Commander of the Dutch Gold Coast
- ad interim
- In office 2 January 1820 – 29 August 1821
- Monarch: William I of the Netherlands
- Preceded by: Frans Christiaan Eberhard Oldenburg
- Succeeded by: Friedrich Last

Personal details
- Born: c. 1792 The Hague, Netherlands
- Died: 29 August 1821 (aged 29) St. George d'Elmina, Dutch Gold Coast

= Johannes Oosthout =

Johannes Oosthout (circa 1792 – 29 August 1821) was a colonial administrator on the Gold Coast, who served as acting commander of the Dutch Gold Coast between 2 January 1820 and his death on 29 August 1821.

== Biography ==
Oosthout was born in The Hague to Petrus Balthazar Oosthout and Sophia Lange.
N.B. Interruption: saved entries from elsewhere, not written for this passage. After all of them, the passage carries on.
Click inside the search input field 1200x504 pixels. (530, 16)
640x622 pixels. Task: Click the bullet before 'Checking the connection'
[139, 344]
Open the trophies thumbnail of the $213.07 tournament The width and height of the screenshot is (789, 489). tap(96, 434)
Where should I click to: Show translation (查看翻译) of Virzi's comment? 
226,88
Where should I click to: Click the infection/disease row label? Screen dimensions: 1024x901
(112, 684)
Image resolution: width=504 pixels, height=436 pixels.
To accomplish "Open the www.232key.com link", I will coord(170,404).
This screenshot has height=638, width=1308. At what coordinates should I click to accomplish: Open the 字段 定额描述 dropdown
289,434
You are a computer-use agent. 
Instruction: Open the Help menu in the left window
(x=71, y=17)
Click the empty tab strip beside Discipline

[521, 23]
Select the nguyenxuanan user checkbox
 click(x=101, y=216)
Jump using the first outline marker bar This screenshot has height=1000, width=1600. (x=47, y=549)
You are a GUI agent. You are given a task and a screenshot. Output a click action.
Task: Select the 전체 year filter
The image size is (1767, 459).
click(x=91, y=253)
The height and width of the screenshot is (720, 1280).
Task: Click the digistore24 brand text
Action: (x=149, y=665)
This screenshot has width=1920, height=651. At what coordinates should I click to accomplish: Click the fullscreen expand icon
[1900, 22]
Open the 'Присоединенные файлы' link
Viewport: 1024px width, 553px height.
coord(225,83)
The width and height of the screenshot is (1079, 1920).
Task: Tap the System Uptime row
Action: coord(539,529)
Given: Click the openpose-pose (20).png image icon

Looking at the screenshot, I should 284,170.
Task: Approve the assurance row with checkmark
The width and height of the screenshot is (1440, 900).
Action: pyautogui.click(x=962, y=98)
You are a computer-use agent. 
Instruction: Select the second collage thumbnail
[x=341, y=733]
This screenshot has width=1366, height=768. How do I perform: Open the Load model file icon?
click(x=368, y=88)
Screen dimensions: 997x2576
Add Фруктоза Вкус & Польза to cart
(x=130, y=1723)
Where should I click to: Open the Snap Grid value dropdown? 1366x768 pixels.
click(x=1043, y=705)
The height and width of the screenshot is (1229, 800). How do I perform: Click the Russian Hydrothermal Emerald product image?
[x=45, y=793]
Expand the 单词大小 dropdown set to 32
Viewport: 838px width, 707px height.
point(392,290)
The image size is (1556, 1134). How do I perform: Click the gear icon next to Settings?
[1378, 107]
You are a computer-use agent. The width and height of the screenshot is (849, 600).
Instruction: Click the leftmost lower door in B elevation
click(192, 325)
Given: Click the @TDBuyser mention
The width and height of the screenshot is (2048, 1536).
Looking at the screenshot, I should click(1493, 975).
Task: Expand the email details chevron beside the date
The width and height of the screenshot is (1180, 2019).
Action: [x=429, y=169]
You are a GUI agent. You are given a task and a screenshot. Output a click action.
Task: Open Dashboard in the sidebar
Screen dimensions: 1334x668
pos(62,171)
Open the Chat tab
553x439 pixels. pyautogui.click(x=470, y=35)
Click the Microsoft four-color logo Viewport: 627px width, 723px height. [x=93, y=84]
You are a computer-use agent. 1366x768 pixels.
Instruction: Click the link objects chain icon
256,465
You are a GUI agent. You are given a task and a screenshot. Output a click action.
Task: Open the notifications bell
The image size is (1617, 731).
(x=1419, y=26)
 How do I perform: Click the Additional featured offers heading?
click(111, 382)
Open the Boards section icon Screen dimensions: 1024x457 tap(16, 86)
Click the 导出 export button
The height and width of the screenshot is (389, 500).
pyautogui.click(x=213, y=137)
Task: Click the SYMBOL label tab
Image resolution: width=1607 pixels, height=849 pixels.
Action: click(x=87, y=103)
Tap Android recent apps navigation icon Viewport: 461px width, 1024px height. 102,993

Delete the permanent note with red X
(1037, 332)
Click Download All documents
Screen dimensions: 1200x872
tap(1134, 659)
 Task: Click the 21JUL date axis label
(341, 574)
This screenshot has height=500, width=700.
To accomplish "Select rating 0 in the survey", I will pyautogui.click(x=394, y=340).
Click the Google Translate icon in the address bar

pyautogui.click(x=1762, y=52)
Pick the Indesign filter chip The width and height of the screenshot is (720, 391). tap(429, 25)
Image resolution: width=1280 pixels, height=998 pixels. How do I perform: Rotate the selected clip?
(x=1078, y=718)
He made a career in the colonial administration of the Dutch Gold Coast, and was mentioned as resident in the government instruction of 1 November 1819. After commander Frans Christiaan Eberhard Oldenburg died on 2 January 1820, Oosthout succeeded him as acting commander. Oosthout died in office, on 29 August 1821, of pleuritis.

Oosthout was buried on 30 August 1821 in the central tomb of the Dutch Cemetery of Elmina.